→ **PAGE TEXT**:
The Employee Engagement Network

Julia Miller

Thoughts/experiences on engagement with virtual teams working in agile (Scrum) software development.

My company has recently gone to Scrum for software development management. I'm noticing some really great benefits in terms of engagement and some real challenges as well. I was wondering if any other members of the network have had any experiences to share. I'm only 6 weeks into this new process and 8 weeks into a new organization. So, maybe some of the challenges will become clearer with just a little more time! I'd love to hear from anyone whose already been there...

Benefits
1. Getting to know each other. Having the team meet for 15 minutes every morning on a discussion very focused around the current day's tasks and any challenges gets them focused on working through problems together. This is really bonding them as a team and helping them be engaged in the work. Some of the really quiet ones are even speaking up more and breaking out of their shells.

→ **PROBLEM TO SOLVE**: From the post on Scrum and team engagement, reproduce everything from "The Employee Engagement" down to "already been there...", word for word.

→ **INFORMATION SHOWN**:

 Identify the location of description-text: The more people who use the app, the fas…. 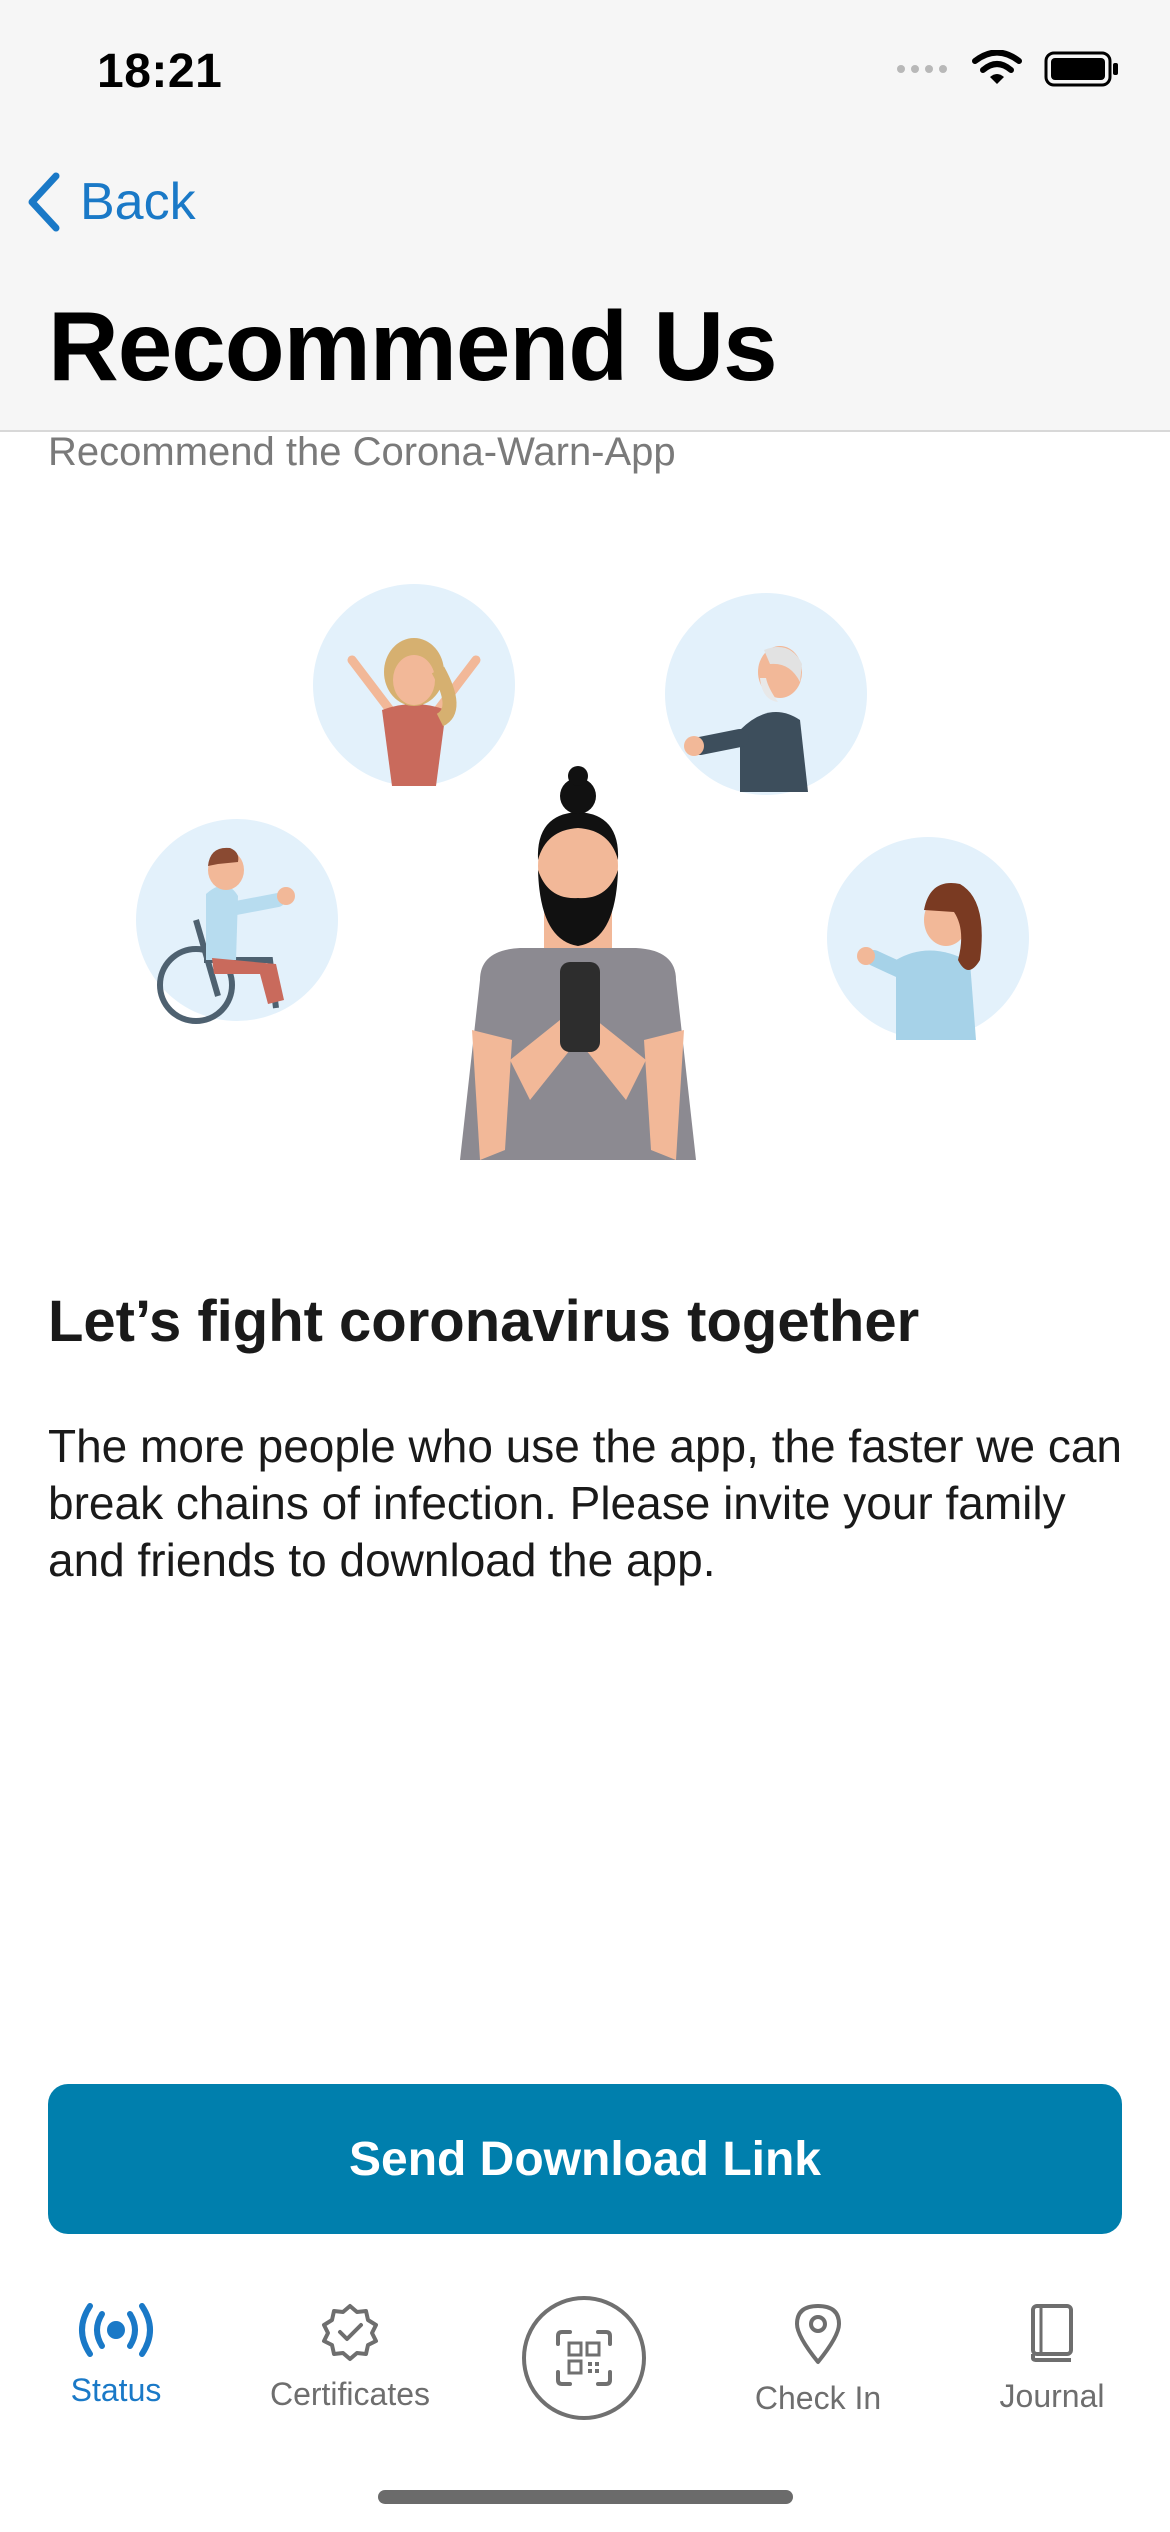
(585, 1503).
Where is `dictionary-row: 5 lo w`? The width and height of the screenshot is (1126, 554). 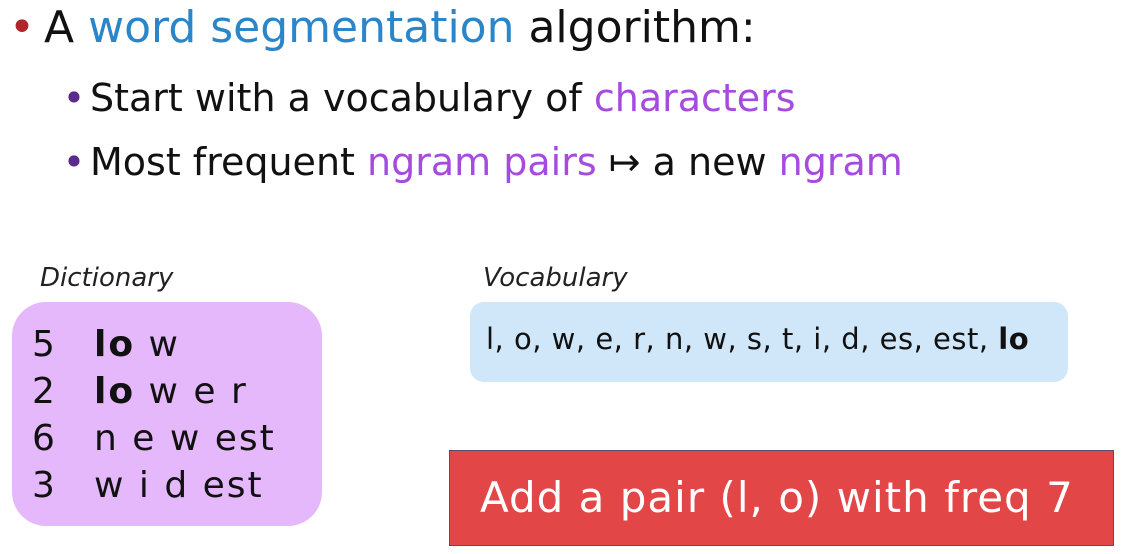 dictionary-row: 5 lo w is located at coordinates (106, 344).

→ **YOUR RESPONSE**:
The Employee Engagement Network

Julia Miller

Thoughts/experiences on engagement with virtual teams working in agile (Scrum) software development.

My company has recently gone to Scrum for software development management. I'm noticing some really great benefits in terms of engagement and some real challenges as well. I was wondering if any other members of the network have had any experiences to share. I'm only 6 weeks into this new process and 8 weeks into a new organization. So, maybe some of the challenges will become clearer with just a little more time! I'd love to hear from anyone whose already been there...